[[ Passage provided, beginning ]]
Solution Concepts MARL

“For common-reward games, in which all agents receive the same reward, a straightforward definition for a solution is to maximize the expected return received by all agents (but finding such a solution may not be simple at all, as we will see in later chapters). However, if the agents have differing rewards, the definition of a solution concept becomes more complicated”
MARL book p.61

Obviously, the agents in the Predator-Prey-Grass environment have different rewards so the solution concept becomes more complicated. In search for a suitable solution concept, note that the model aims to be descriptive. When discussing descriptive models, which aim to represent and predict real-world behaviors rather than prescribing optimal behaviors, certain solution concepts align better than others due to their realistic alignment with observed decisions.

According to chatGPT useful solution concepts in a descriptive model (such as the Predator-Prey-Grass environment) can be:

  1. Nash Equilibrium: This is perhaps the most well-known solution concept in game theory. A Nash Equilibrium occurs when no player can do better by unilaterally changing their strategy, given the strategies of all other players remain constant. While often considered a normative concept (suggesting how players should play), it can also be descriptive if players in real scenarios are observed to behave according to Nash Equilibrium strategies. This can be particularly relevant in well-understood or repetitive settings where players learn the optimal responses over time.
[[ Passage provided, end ]]
[[ Data provided, beginning ]]
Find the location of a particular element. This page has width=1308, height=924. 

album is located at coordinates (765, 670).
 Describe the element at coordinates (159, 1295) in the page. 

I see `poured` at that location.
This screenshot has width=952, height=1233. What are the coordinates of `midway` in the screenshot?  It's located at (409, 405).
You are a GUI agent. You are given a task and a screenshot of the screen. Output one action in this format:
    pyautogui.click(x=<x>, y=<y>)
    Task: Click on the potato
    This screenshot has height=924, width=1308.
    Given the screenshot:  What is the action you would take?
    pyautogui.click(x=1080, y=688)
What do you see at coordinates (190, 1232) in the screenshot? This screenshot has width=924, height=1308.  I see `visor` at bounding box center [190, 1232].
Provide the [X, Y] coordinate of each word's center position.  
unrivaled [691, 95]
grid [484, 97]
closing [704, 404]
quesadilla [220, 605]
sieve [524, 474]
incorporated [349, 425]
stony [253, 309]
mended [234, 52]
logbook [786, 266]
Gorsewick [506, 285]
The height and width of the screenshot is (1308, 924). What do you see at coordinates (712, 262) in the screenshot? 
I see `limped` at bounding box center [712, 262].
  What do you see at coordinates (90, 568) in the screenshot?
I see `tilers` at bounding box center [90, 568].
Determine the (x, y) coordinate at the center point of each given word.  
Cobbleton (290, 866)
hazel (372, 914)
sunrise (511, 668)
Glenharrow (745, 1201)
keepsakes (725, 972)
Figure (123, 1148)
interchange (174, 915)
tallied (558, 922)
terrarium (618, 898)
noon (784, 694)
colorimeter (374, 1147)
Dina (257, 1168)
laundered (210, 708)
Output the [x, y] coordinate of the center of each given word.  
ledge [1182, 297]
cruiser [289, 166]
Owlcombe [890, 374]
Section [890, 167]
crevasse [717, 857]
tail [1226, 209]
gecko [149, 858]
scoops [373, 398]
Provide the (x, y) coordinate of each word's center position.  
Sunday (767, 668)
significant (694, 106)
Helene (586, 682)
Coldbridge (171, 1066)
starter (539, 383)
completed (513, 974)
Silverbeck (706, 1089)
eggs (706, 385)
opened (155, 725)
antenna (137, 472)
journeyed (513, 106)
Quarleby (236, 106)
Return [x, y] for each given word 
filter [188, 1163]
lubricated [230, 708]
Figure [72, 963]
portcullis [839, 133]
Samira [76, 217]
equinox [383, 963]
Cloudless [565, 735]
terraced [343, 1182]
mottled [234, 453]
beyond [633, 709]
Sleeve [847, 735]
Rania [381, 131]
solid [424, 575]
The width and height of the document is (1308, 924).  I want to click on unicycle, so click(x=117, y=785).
[[ Data provided, end ]]
**Exercise objective:** From the text on solution concepts above the rows, extract the passage word for word, beginning at "Obviously, the agents" and stopping after "with observed decisions.".

**Response:**
Obviously, the agents in the Predator-Prey-Grass environment have different rewards so the solution concept becomes more complicated. In search for a suitable solution concept, note that the model aims to be descriptive. When discussing descriptive models, which aim to represent and predict real-world behaviors rather than prescribing optimal behaviors, certain solution concepts align better than others due to their realistic alignment with observed decisions.